(Dataset entries)

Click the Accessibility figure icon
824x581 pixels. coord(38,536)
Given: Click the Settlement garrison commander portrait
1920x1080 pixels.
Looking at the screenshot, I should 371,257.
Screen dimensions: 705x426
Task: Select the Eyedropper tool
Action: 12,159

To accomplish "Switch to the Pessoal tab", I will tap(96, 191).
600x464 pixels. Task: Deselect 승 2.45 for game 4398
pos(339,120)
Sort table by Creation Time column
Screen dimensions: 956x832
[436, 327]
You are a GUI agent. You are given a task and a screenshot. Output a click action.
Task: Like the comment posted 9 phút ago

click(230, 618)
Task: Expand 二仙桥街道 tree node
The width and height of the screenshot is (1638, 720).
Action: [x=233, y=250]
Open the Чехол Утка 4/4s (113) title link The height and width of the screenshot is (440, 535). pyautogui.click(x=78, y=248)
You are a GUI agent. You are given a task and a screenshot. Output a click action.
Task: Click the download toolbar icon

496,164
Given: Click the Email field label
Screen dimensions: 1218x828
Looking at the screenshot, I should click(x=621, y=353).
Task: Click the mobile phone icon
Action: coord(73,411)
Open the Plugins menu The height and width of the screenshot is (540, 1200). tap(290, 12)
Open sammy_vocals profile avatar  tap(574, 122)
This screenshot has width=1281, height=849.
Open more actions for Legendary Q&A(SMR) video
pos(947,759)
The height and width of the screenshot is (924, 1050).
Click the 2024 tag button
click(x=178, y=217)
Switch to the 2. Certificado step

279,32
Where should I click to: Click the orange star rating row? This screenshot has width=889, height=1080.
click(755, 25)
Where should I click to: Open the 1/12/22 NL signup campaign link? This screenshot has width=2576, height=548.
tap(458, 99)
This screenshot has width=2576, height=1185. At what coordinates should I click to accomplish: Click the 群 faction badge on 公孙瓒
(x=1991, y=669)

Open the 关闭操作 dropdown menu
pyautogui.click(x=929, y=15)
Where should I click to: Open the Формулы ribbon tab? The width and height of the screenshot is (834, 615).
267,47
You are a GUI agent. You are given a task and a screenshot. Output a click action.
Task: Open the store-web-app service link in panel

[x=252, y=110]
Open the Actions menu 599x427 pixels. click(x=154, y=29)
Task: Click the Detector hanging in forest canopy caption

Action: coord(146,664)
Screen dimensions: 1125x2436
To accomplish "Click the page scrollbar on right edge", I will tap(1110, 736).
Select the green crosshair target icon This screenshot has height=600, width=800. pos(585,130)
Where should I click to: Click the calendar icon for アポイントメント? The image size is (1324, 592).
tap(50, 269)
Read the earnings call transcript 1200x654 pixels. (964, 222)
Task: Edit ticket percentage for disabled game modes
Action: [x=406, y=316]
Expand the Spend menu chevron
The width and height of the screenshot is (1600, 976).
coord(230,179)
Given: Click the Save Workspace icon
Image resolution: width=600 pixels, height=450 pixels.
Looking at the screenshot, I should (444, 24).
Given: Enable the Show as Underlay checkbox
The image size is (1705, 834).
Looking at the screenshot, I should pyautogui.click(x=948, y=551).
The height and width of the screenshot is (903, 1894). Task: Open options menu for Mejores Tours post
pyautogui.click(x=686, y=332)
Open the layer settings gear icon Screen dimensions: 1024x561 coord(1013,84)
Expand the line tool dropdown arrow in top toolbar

(YOUR GOAL) Up to and including the line that contains "Open the Чехол", restate word for word every line of the entries, starting from the first.

(WRITTEN SOLUTION)
Click the Accessibility figure icon
824x581 pixels. coord(38,536)
Given: Click the Settlement garrison commander portrait
1920x1080 pixels.
Looking at the screenshot, I should 371,257.
Screen dimensions: 705x426
Task: Select the Eyedropper tool
Action: 12,159

To accomplish "Switch to the Pessoal tab", I will tap(96, 191).
600x464 pixels. Task: Deselect 승 2.45 for game 4398
pos(339,120)
Sort table by Creation Time column
Screen dimensions: 956x832
[436, 327]
You are a GUI agent. You are given a task and a screenshot. Output a click action.
Task: Like the comment posted 9 phút ago

click(230, 618)
Task: Expand 二仙桥街道 tree node
The width and height of the screenshot is (1638, 720).
Action: [x=233, y=250]
Open the Чехол Утка 4/4s (113) title link The height and width of the screenshot is (440, 535). pyautogui.click(x=78, y=248)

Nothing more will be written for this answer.